Stored data
________________________
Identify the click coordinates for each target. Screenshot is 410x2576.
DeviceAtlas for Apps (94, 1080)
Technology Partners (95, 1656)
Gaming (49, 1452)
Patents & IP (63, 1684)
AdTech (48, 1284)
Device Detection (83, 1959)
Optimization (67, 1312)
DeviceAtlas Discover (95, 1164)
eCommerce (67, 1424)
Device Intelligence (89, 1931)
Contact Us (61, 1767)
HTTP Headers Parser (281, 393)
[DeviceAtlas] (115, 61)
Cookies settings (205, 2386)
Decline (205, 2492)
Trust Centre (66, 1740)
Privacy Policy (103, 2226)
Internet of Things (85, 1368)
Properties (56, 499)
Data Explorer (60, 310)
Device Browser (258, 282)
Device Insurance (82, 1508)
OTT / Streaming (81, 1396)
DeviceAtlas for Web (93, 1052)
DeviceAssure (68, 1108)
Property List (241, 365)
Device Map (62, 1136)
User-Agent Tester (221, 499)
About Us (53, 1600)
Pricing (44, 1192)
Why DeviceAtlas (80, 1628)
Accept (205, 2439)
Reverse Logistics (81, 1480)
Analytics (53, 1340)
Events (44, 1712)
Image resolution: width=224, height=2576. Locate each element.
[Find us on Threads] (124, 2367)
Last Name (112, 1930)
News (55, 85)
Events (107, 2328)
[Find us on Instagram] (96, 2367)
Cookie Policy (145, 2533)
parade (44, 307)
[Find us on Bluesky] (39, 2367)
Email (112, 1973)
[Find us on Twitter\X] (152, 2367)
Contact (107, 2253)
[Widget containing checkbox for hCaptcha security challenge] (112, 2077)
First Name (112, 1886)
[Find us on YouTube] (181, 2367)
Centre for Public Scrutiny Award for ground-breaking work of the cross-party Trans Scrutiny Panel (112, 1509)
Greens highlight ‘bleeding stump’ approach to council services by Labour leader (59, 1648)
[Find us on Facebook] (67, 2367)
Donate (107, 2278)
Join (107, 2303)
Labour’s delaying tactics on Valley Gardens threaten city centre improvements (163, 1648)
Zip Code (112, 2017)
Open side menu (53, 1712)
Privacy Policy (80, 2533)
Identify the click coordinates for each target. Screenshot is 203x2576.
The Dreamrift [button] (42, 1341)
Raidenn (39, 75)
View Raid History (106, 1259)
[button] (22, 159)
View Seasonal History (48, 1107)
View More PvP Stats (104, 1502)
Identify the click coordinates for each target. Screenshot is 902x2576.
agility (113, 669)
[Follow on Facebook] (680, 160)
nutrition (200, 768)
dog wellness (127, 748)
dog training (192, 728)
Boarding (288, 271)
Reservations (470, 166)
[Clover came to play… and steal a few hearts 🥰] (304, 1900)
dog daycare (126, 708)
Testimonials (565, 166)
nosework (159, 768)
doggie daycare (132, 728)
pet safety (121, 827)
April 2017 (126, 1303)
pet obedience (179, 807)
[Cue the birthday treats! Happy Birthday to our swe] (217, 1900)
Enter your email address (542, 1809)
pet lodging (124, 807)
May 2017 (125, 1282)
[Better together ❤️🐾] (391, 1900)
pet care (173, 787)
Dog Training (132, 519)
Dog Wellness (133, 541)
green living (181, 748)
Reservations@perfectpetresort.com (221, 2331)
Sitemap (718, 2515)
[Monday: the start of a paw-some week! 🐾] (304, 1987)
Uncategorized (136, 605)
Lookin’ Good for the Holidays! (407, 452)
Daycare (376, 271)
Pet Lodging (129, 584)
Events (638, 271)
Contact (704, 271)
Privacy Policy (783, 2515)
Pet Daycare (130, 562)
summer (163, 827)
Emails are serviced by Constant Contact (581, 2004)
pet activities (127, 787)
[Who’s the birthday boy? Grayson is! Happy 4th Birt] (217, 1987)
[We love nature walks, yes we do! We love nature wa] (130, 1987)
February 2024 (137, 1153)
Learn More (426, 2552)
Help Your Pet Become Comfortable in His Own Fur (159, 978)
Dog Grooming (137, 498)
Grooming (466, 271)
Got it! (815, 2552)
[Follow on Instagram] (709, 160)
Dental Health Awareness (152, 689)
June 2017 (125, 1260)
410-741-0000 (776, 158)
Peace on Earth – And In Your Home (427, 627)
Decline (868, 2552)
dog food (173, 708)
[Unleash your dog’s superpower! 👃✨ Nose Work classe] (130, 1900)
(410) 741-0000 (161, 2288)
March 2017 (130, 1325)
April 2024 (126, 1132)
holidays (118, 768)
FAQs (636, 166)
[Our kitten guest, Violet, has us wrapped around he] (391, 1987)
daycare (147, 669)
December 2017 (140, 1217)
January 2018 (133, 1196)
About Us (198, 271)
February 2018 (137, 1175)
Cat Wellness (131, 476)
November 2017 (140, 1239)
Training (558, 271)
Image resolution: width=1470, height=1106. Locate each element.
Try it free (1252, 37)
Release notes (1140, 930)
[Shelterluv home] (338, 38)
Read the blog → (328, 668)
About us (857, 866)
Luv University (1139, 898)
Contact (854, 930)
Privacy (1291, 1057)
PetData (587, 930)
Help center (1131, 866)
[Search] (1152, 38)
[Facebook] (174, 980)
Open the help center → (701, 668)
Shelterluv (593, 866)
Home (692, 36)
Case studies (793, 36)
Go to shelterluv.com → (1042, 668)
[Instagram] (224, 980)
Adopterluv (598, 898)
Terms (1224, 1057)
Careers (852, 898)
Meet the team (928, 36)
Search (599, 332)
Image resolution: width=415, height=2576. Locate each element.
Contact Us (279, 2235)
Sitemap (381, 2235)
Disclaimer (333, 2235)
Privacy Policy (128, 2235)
________________________
Problem to work on:
From the entries above, restate word for word the lines from the line containing "Contact (107, 2253)" to the line containing "[Follow on Instagram] (709, 160)", both ends included, and nothing more.

Answer for the task:
Contact (107, 2253)
[Widget containing checkbox for hCaptcha security challenge] (112, 2077)
First Name (112, 1886)
[Find us on YouTube] (181, 2367)
Centre for Public Scrutiny Award for ground-breaking work of the cross-party Trans Scrutiny Panel (112, 1509)
Greens highlight ‘bleeding stump’ approach to council services by Labour leader (59, 1648)
[Find us on Facebook] (67, 2367)
Donate (107, 2278)
Join (107, 2303)
Labour’s delaying tactics on Valley Gardens threaten city centre improvements (163, 1648)
Zip Code (112, 2017)
Open side menu (53, 1712)
Privacy Policy (80, 2533)
Identify the click coordinates for each target. Screenshot is 203x2576.
The Dreamrift [button] (42, 1341)
Raidenn (39, 75)
View Raid History (106, 1259)
[button] (22, 159)
View Seasonal History (48, 1107)
View More PvP Stats (104, 1502)
Identify the click coordinates for each target. Screenshot is 902x2576.
agility (113, 669)
[Follow on Facebook] (680, 160)
nutrition (200, 768)
dog wellness (127, 748)
dog training (192, 728)
Boarding (288, 271)
Reservations (470, 166)
[Clover came to play… and steal a few hearts 🥰] (304, 1900)
dog daycare (126, 708)
Testimonials (565, 166)
nosework (159, 768)
doggie daycare (132, 728)
pet safety (121, 827)
April 2017 (126, 1303)
pet obedience (179, 807)
[Cue the birthday treats! Happy Birthday to our swe] (217, 1900)
Enter your email address (542, 1809)
pet lodging (124, 807)
May 2017 (125, 1282)
[Better together ❤️🐾] (391, 1900)
pet care (173, 787)
Dog Training (132, 519)
Dog Wellness (133, 541)
green living (181, 748)
Reservations@perfectpetresort.com (221, 2331)
Sitemap (718, 2515)
[Monday: the start of a paw-some week! 🐾] (304, 1987)
Uncategorized (136, 605)
Lookin’ Good for the Holidays! (407, 452)
Daycare (376, 271)
Pet Lodging (129, 584)
Events (638, 271)
Contact (704, 271)
Privacy Policy (783, 2515)
Pet Daycare (130, 562)
summer (163, 827)
Emails are serviced by Constant Contact (581, 2004)
pet activities (127, 787)
[Who’s the birthday boy? Grayson is! Happy 4th Birt] (217, 1987)
[We love nature walks, yes we do! We love nature wa] (130, 1987)
February 2024 (137, 1153)
Learn More (426, 2552)
Help Your Pet Become Comfortable in His Own Fur (159, 978)
Dog Grooming (137, 498)
Grooming (466, 271)
Got it! (815, 2552)
[Follow on Instagram] (709, 160)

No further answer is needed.